Thursday, August 18, 2022

Southwestern Ontario, 1995-2003

It's hard to remember just how the world used to be - 

that there truly was top-40 radio stations, and everyone listened to the same music, a hit was everywhere: on our mix tapes, on movie soundtracks, on the radio, especially on the radio, at least twice an hour, and we would know all the words, and if we didn't, they were printed on the inside of the CD booklet, so we could find them, learn them, sing along. 

that we would walk over the hill at Sauble Beach and end up at the roller rink on a Friday night, listening to top-40 country music and silly pop hits from the 1970s as we circled on the asphalt, holding hands and sometimes kissing, just kids in baseball hats and braces, quoting Monty Python and the Holy Grail, flirting endlessly, flirting that went nowhere because we were eleven, twelve, thirteen years old; sex was light-years away, something we read about in the pages of YM but never did, never even considered for ourselves, because how could we? We were kids at the rollerpark. 

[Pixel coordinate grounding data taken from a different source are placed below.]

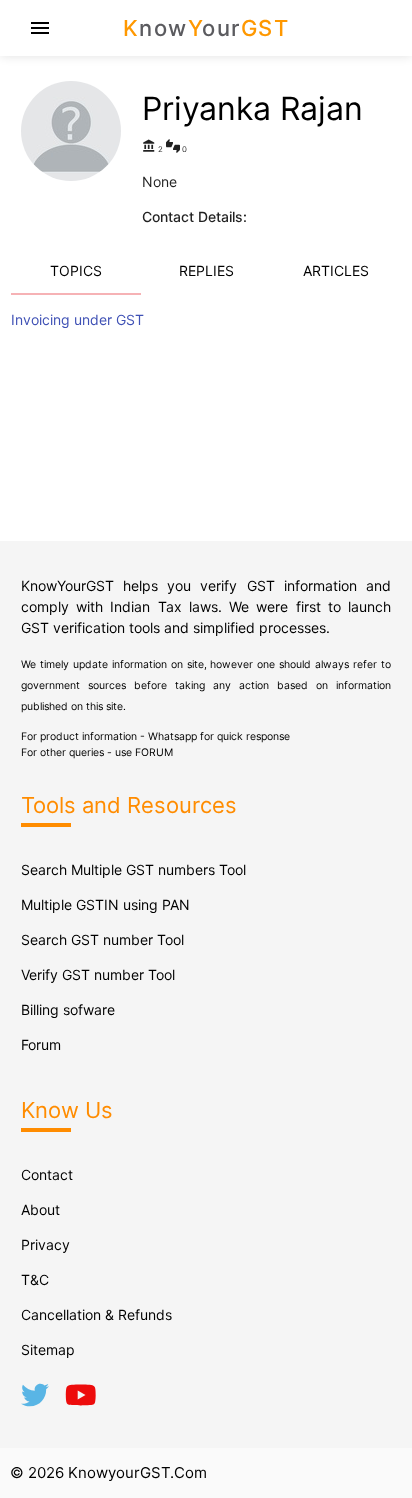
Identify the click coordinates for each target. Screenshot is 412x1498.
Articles (336, 270)
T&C (35, 1279)
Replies (206, 270)
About (40, 1209)
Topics (76, 270)
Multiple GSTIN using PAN (105, 904)
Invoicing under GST (77, 319)
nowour (206, 28)
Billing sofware (68, 1009)
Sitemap (48, 1349)
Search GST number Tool (102, 939)
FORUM (154, 752)
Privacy (45, 1244)
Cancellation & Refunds (96, 1314)
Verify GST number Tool (98, 974)
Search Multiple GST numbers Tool (133, 869)
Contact (47, 1174)
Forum (41, 1044)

that we took trips to the Keady flea market, the Mennonite girls with their strong forearms and bad teeth working the fruit and veggie stands, and us yearning for something delicious and wrapped in plastic, tarts and strudels that were homelier than anything from a restaurant but the ugliness just made it taste better; endless toys to pick over and examine, pop-culture references I would never understand, matchbox cars whose metal bodies were already hot under the July sun at ten in the morning; thirsty in the heat and the crowds; and then going over to the barns where the animals were sold and seeing the oldest-order Mennonite women wrapped in black wool capes, under black wool bonnets, with black running shoes, ancient already at 20 years old, and me turning self-conscious in my tank top and shorts, feeling the judgement of an old God on my bare shoulders; and then sticking my fingers into the rabbit cages and pulling them back out before they bit. 

that there were snow days in schools; that black ice on the roads held the country kids at home, unable to ride the bus; that the town kids would show up and teachers might not; and a harried-sounding faculty member might announce that people could study in the library or hang out in the gym, or that we could leave, and there was a great scraping-back of chairs on linoleum floors, and we would get out coats and snowpants from lockers and make plans—your parents won't be home, he has cable—and then we would just leave, go out into heavy weather, snow falling from a steel-gray sky, and sometimes we would go back to someone's house and eat bowls of cereal and watch music videos, but sometimes we would wade through hip-deep snow, through the cemetery, breathless and screaming with holy laughter. 

that the farmland of southwestern Ontario would feel like the centre of the world, the blue sky piled with thunderheads, the green boundlessness of corn spikes and the shock of electric-yellow canola, the perfect circles of bales and the shagginess of stooks, a lazy gang of dairy cows out in the field, lying down when it was going to rain and chewing constantly regardless of weather; that between farms were towns with drive-in movie theatres and Christian bookstores, and that those hills would feel like the most natural thing in the world, and eventually, mountains and forests and plains would become Away and those farms and little towns would be Here. 

that I could watch a thousand sunsets over Lake Huron and never get tired of them: the glowing peaches and thick reds and dreamy golds, the ripples of clouds reflecting oranges and cream, or cloudless skies where the whole horizon blazed with unyielding sun, with the fire finally dropping into the lake as the clock circled to ten at night, the sand under my feet cooling by degrees as I stood and watched the sky's colours fade to a spill of stars. 

that if someone had a camera, there was a one-in-three chance they would ever develop the film, that phone were attached to the walls at our homes and schools, that twenty-five cents could buy a call for parents to come pick us up from the movie theatre or a friend's house, but otherwise it was notes on the counter, notes passed in class, mailed letters, pictures torn from magazines, messages left on machines that the whole family might hear, and that we could disappear into the places between places, unseen and untracked and unfound and a certain type of free.

that we would haunt libraries, bookstores, school auditoriums, coffee shops that served BLT sandwiches for $3.45, empty classrooms, the hallways of school at 4:30 PM; places that were, it felt, just for us; kids with no money and nowhere else to be, who wanted to keep hanging out despite there being nothing to do; so we made plays, we wrote short stories, we traded mix tapes and burned CDs, we drew in each other's sketchbooks, we drew on bathroom walls, we cut up our clothes, we smoked each other's cigarettes, we kissed, we cried, we laughed, we told each other's jokes and each other's secrets, we thought we were inventing the world. We piled our stupid lonely teenage hearts together and sometimes, years later, despite everything, they stuck.